Root Cause Analysis (from source code)

PR fix notes

PR #66146: fix(agents): forward model maxTokens as default stream option

Description (problem / solution / changelog)

Summary

When options.maxTokens is not explicitly provided, the OpenAI-compatible transport functions (buildOpenAIResponsesParams and buildOpenAICompletionsParams) now fall back to model.maxTokens instead of omitting the max_tokens / max_completion_tokens / max_output_tokens field entirely.

Problem

Requests sent to OpenRouter (and other OpenAI-compatible providers) without an explicit max_tokens parameter hit provider-side defaults — often 8192 tokens for Anthropic models via OpenRouter.
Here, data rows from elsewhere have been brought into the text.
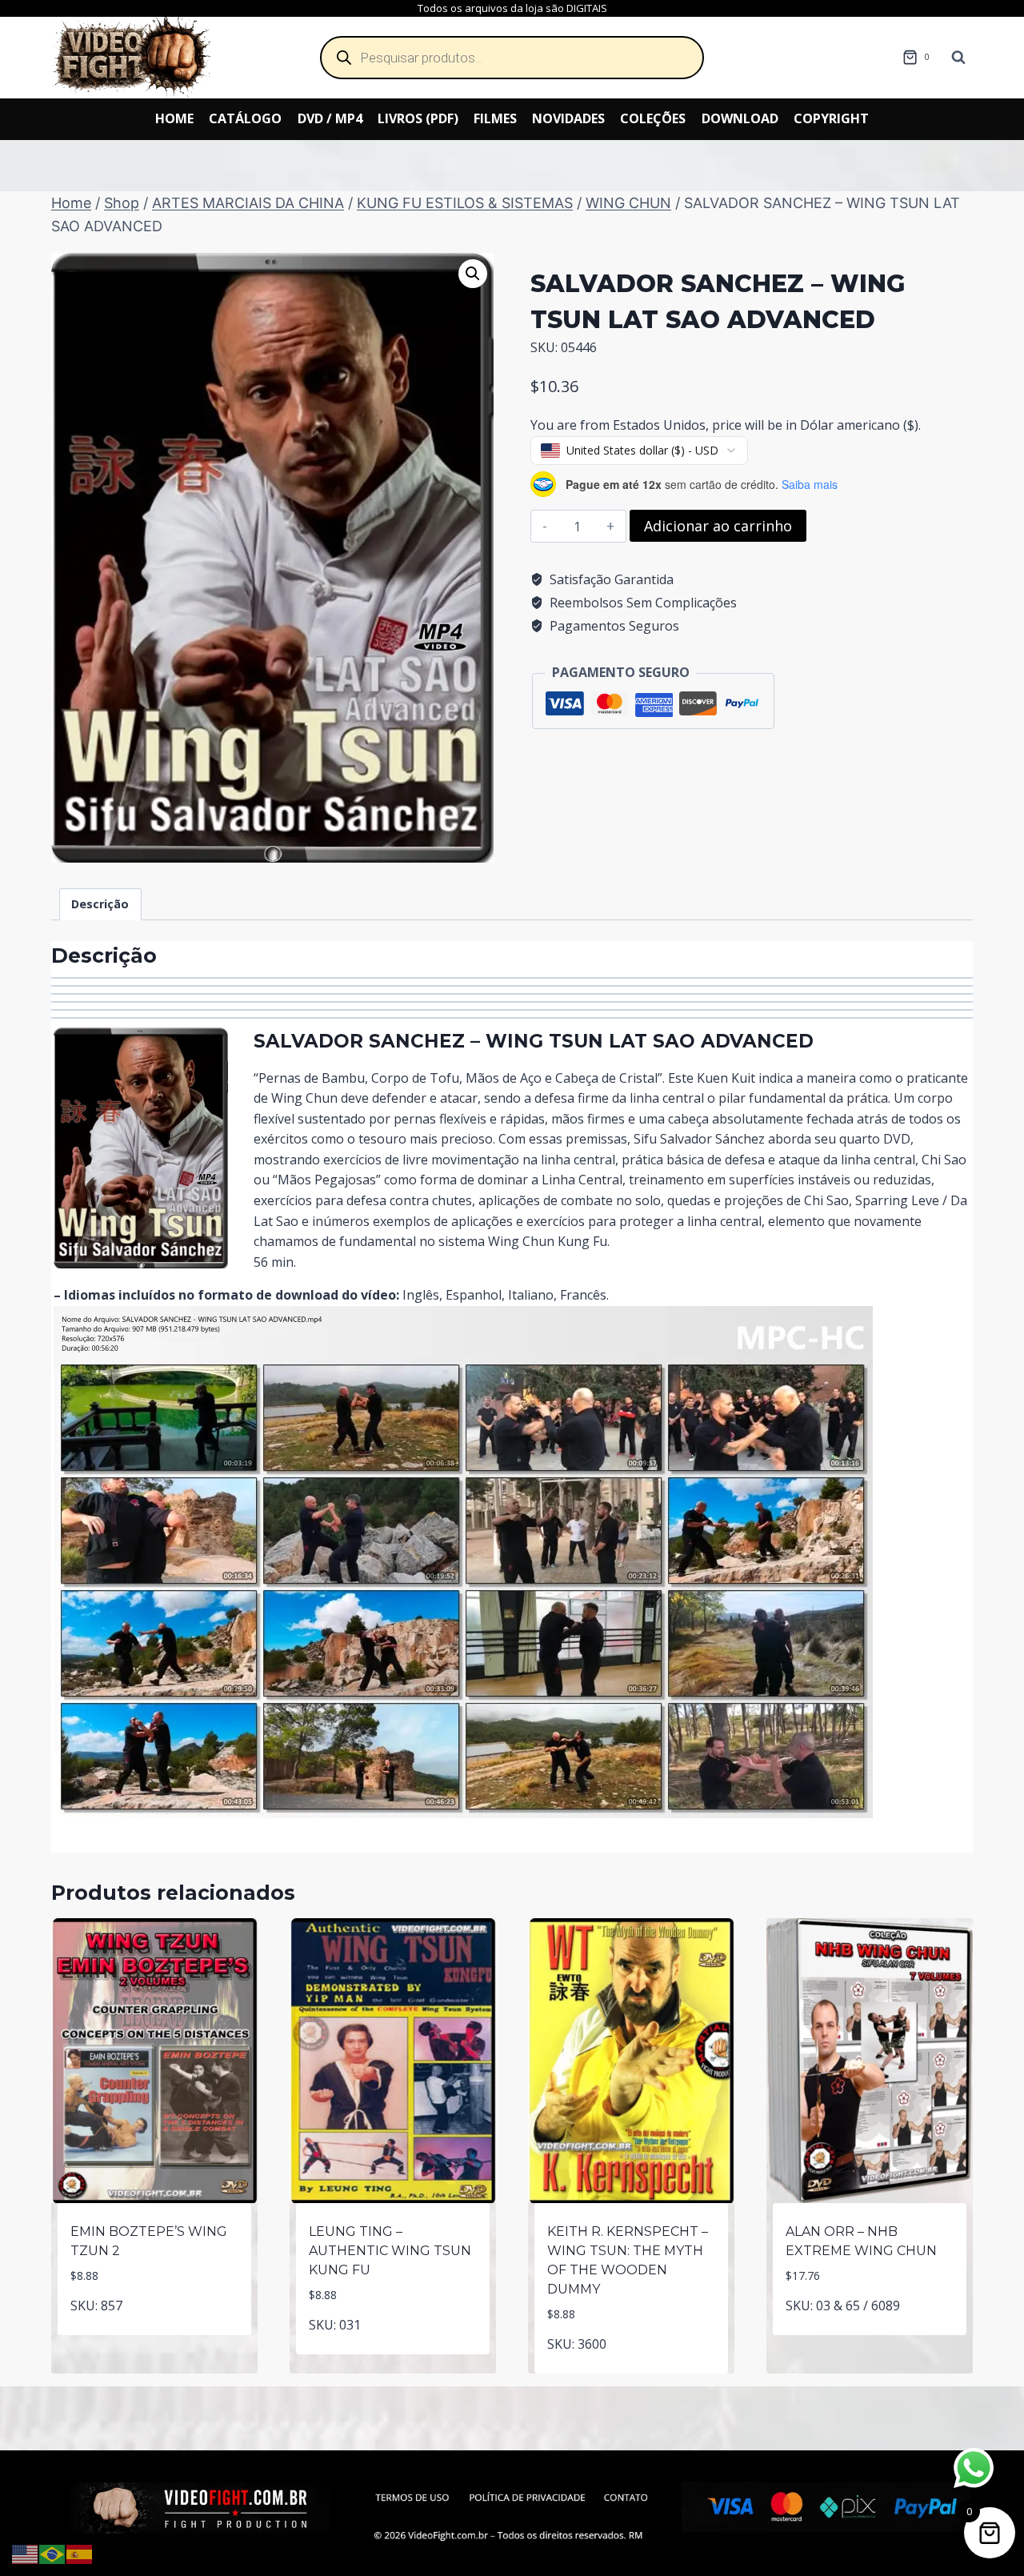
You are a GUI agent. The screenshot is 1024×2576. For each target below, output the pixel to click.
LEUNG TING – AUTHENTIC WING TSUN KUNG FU (390, 2251)
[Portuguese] (52, 2553)
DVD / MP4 (330, 118)
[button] (472, 273)
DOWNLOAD (740, 118)
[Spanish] (80, 2553)
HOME (174, 118)
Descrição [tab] (100, 903)
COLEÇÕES (653, 118)
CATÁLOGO (245, 118)
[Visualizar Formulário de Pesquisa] (958, 57)
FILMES (495, 118)
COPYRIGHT (831, 118)
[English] (25, 2553)
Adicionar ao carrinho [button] (155, 2331)
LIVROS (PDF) (418, 118)
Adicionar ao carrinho (718, 525)
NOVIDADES (568, 118)
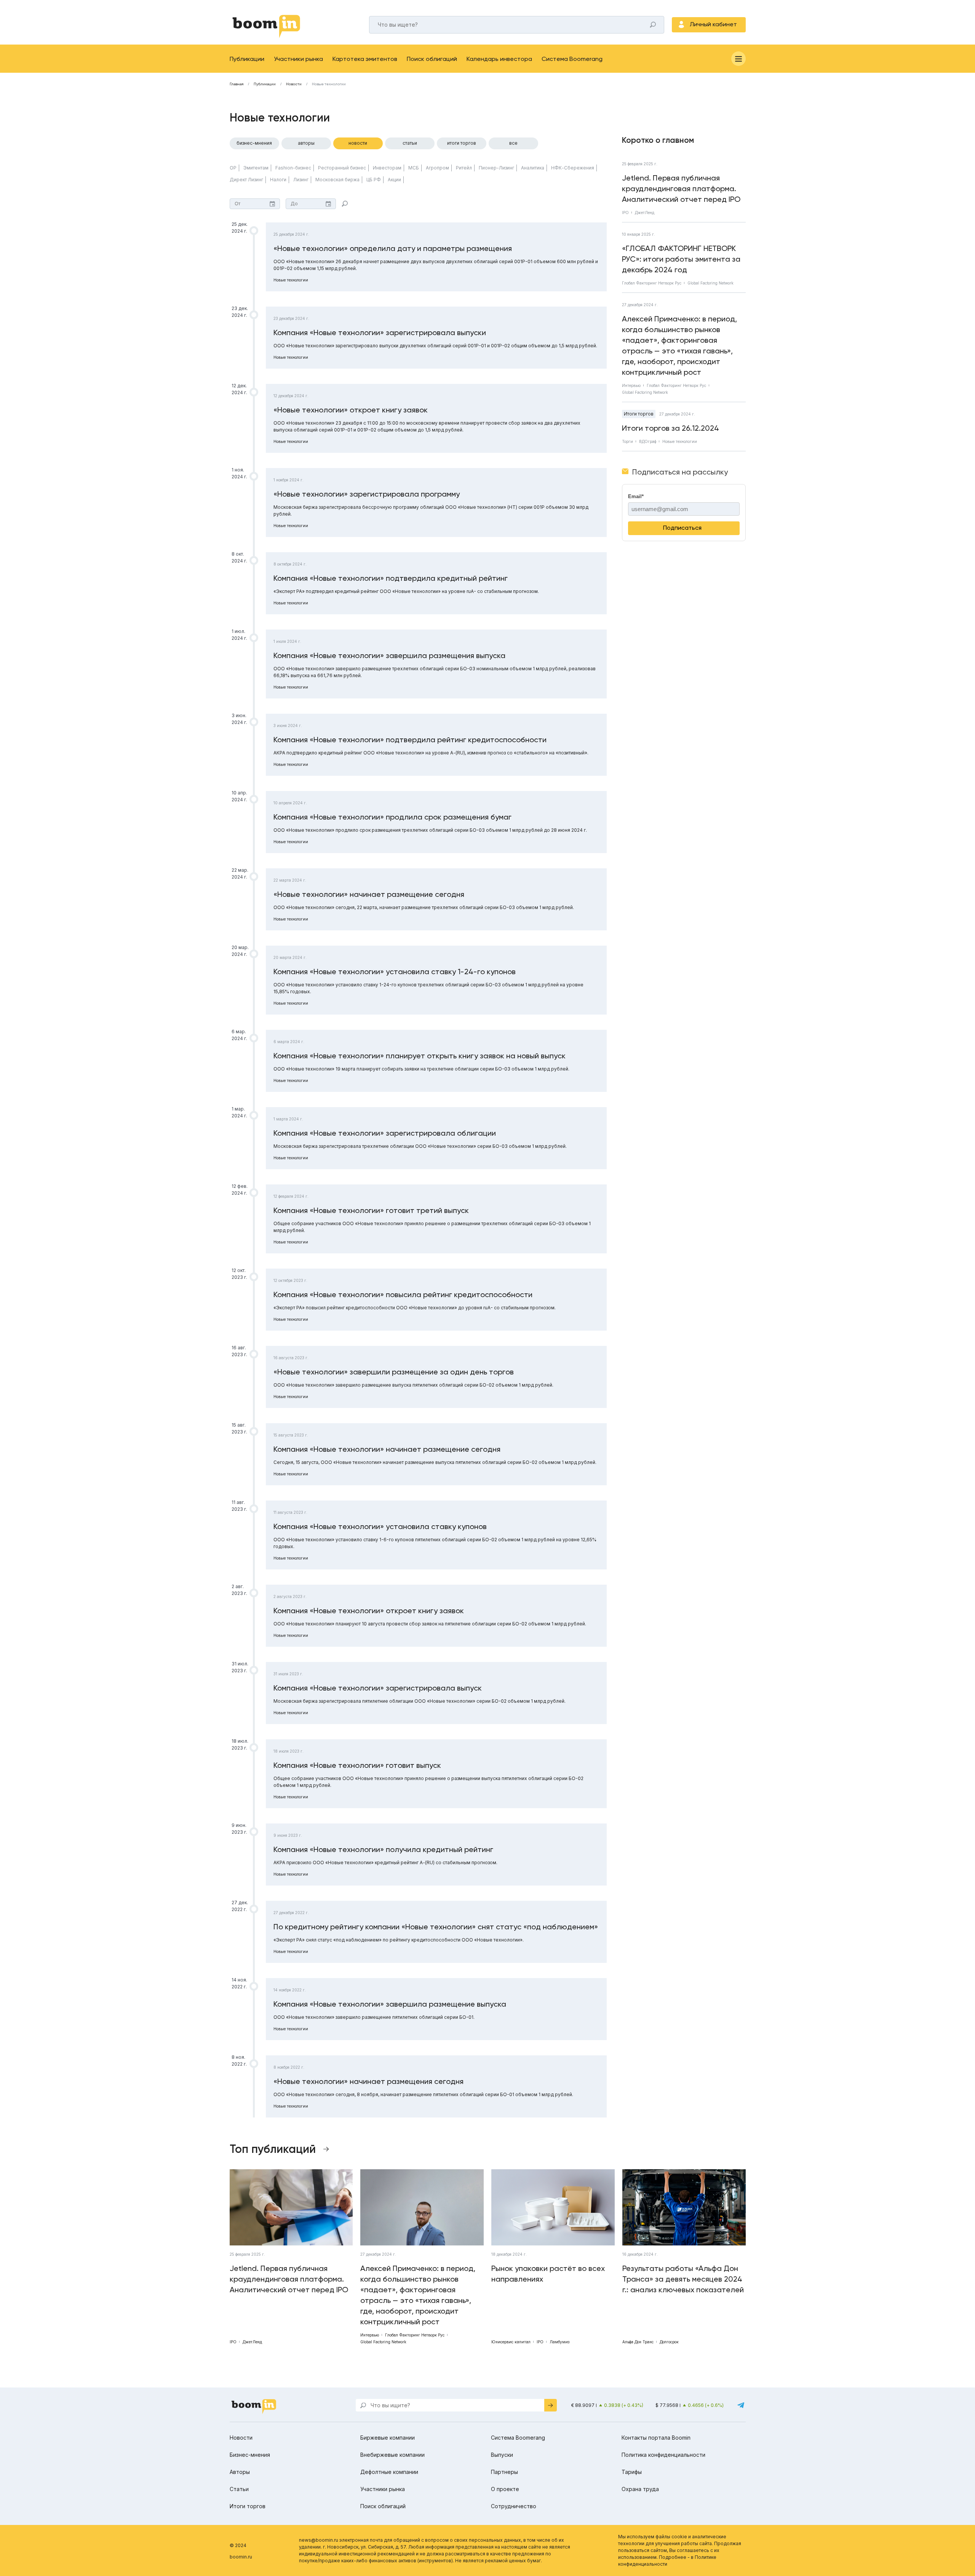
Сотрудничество (513, 2506)
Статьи (410, 143)
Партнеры (504, 2472)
This caused:

  1. Silent output truncation on large generations (HTML documents, long markdown files, comprehensive tool-call arguments)
  2. Infinite retry loops when a write tool call exceeded 8192 output tokens — the content field was truncated away, OpenClaw rejected the tool call with must have required property 'content', and the model retried identically
  3. Sub-agent timeouts — agents gathered research successfully but timed out generating the deliverable because each attempt was truncated

Evidence from session 36425fd6: 9 consecutive write attempts, each hitting exactly output: 8192, stopReason: "length".

Fix

Both transport paths now resolve an effectiveMaxTokens from options?.maxTokens || model.maxTokens before building the API payload. The model object already carries the correct limit from the provider capability cache (e.g. 128K for Claude Opus 4.6 via OpenRouter's top_provider.max_completion_tokens).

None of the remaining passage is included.